Joseph T. answered • 12d

Experienced tutor for a variety of subjects

The first step to solve this problem is to write out a balanced chemical equation. With that, we get 3H_{2} + N_{2} --> 2NH_{3}. Now, we have to determine if the hydrogen or nitrogen is the limiting reactant in this example. In order to do that, we take the amount of H_{2} we have and determine the amount of NH_{3} we would expect if we had an abundance of N_{2}. This would look something like this: (1.87g H_{2})*(1 mol/2.02 g)*(2 mol NH_{3}/3 mol H_{2})(17.04 g NH_{3}/1 mol NH_{3}). The amount of NH_{3} we would expect from 1.87 g of H_{2} is 10.5 g.
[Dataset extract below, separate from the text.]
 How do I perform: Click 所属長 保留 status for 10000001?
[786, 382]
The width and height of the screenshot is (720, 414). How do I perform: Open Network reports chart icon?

We do the same equation but with N_{2} and we would get 12.1 g of expected NH_{3}. During the chemical reaction, all of the H_{2} would be used up when we have 10.5 g of NH_{3} which makes H_{2} the limiting reactant and 10.5 g NH_{3} the theoretical yield. If the theoretical yield was 10.5 g and the experimental yield was 2.28 g, we divide the experimental yield by the theoretical yield to get the percent yield for part B. The percent yield is .217 = 21.7%.